Insomnie: Klinische Definition
Nach DSM-5 liegt Insomnie vor, wenn Ein- oder Durchschlafprobleme mindestens dreimal wöchentlich über mehr als drei Monate bestehen und zu deutlichen Tagesbeeinträchtigungen führen. Die subjektive Erfahrung des Betroffenen steht im Vordergrund – ein Schlaflabor ist für die Diagnose nicht zwingend nötig. Wichtig ist die Unterscheidung zwischen primärer Insomnie (ohne Grunderkrankung) und komorbider Insomnie (begleitend zu Depression oder chronischen Schmerzen).
Der Hyperarousal-Teufelskreis
Das 3P-Modell (Spielman) beschreibt prädisponierende, präzipitierende und aufrechterhaltende Faktoren. Hyperarousal – dauerhaft erhöhte physiologische Aktivierung – ist das Kernsymptom chronischer Insomnie. Betroffene zeigen im EEG mehr Beta-Aktivität (Wachmuster) und erhöhte Cortisol-Spiegel auch im Schlaf. Das Bett wird durch Konditionierung zum Auslöser von Wachheit statt Schläfrigkeit. Dieser Mechanismus erklärt, warum Insomnie selbstverstärkend wird.
KVT-I als Goldstandard der Behandlung
Die kognitive Verhaltenstherapie für Insomnie (KVT-I) ist laut AWMF-Leitlinien Behandlung erster Wahl. Komponenten: Stimuluskontrolle (Bett nur für Schlaf), Schlafrestriktion (Bettzeit an tatsächliche Schlafzeit anpassen), kognitive Umstrukturierung dysfunktionaler Gedanken und Entspannungstechniken. Metaanalysen zeigen Effektstärken von 0,8–1,2 gegenüber Kontrollen – mit anhaltender Wirkung über zwei Jahre. Seit 2021 sind digitale KVT-I-Programme (DiGA) von Krankenkassen erstattbar.

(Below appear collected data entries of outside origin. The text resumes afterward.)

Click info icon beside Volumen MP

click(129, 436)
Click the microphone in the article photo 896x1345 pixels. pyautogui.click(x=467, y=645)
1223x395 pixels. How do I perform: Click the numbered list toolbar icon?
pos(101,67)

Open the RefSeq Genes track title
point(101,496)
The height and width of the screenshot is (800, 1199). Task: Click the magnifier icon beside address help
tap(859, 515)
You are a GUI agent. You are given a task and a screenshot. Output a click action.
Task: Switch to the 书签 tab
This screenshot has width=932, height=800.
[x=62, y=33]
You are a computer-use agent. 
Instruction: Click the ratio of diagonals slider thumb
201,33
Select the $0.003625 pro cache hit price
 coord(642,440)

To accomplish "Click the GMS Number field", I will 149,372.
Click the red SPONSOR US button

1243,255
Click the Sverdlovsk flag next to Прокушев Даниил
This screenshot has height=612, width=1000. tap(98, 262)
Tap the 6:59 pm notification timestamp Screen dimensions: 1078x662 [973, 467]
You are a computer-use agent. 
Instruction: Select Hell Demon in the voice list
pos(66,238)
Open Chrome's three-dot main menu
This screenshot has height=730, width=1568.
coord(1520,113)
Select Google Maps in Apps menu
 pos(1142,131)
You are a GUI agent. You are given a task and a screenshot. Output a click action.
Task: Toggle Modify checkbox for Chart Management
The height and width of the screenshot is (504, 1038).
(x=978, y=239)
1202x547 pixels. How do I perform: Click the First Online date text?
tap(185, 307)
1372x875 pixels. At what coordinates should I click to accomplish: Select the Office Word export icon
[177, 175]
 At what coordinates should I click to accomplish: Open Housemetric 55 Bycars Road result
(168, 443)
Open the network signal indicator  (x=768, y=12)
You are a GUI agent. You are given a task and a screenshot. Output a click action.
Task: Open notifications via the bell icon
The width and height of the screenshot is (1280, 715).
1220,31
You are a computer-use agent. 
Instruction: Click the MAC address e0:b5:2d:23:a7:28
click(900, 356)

Wer ist besonders gefährdet?
Frauen sind 1,4-mal häufiger betroffen als Männer. Das Risiko verdoppelt sich nach dem 65. Lebensjahr. Schichtarbeiter, Menschen mit Angst- und Depressionsstörungen sowie chronische Schmerzpatienten zeigen deutlich erhöhte Prävalenzen. Perfektionistisch veranlagte Menschen – sogenannte „Über-Denker“ – sind überrepräsentiert, was den kognitiven Anteil der Entstehung unterstreicht.
Schlafmittel bei Insomnie: Wann und wie lange?
Schlafmittel sind bei Insomnie kurzfristige Überbrückungsoption, keine Langzeitlösung. Benzodiazepine und Z-Drugs (Zolpidem, Zopiclon) sind maximal 2–4 Wochen zugelassen — danach drohen Toleranzentwicklung, Abhängigkeit und Rebound-Insomnie beim Absetzen. Die AWMF-Leitlinie empfiehlt pharmakologische Behandlung nur, wenn KVT-I nicht zugänglich oder überbrückend bei akuter schwerer Insomnie. Modernere Orexin-Antagonisten (Daridorexant/Quviviq, seit 2022 in Deutschland) blockieren das Wachheitssystem gezielter, erhalten die Schlafarchitektur besser und haben geringeres Abhängigkeitspotenzial. Niedrig dosiertes Doxepin (3–6 mg) ist bei Durchschlafproblemen eine GKV-erstattungsfähige Option. Melatonin (Circadin 2 mg, rezeptpflichtig) ist für Patienten ab 55 Jahren zugelassen. Natürliche Schlafmittel wie Baldrian oder Magnesium können ergänzend eingesetzt werden.
Wichtig: Bei anhaltenden Schlafproblemen (über 4 Wochen) sollte immer ein Arzt aufgesucht werden. Viele Schlafstörungen sind sehr gut behandelbar.